All of which is why in my view, the United States needs to reaffirm the 1989 Sofaer doctrine on non-state actors, terrorism, safe havens, and self-defense. As far as I am aware, it has never gone away or been rescinded – but it has not been publicly articulated as the view of the US government for a long time. The essential element is that there is a category of use of force in self defense that is neither law enforcement, nor is it armed conflict in all the specificity of the laws of war because the use of force does not rise to the level of sustained fighting required under treaty and customary law of war. It is its own category, self-defense; it is not standardless, because it is subject to the customary law requirements of necessity and proportionality – but it is a doctrine of international law that is flexible in responding to new situations, as the Sofaer doctrine says.
If anyone from DOS, DOD, DOJ, NSC, CIA, DNI, or the White House counsel’s office is reading this following the Christmas attack, and as you sit thinking about Yemen, Somalia, and who knows where down the road … you should be thinking hard about having the State Department Legal Adviser deliver a major speech in which the traditional category of self-defense, and the Sofaer speech in toto, is reaffirmed as the opinio juris of the United States and not “merely” its state practice.
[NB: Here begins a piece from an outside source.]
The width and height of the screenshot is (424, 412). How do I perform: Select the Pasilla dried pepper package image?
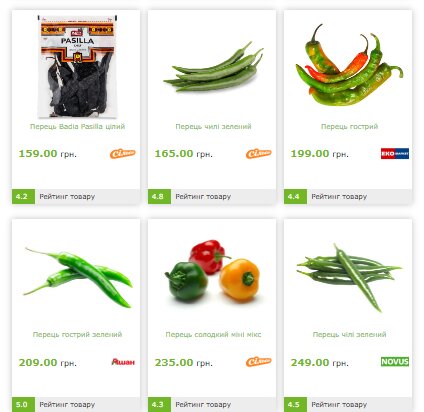77,66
If a state cannot or will not control its territory, the United States has no legal obligation to sit idly by – in armed conflict or out – to watch it being used as a safe haven for non-state actors. President Obama has said this repeatedly in the last few months. But that is not the same as the administration’s top legal officials stating so as a matter of the US view of international law on the use of force – publicly articulating it, and pointing out that this has always been the US view and it is nothing new, but is the lawful basis of the President’s policy.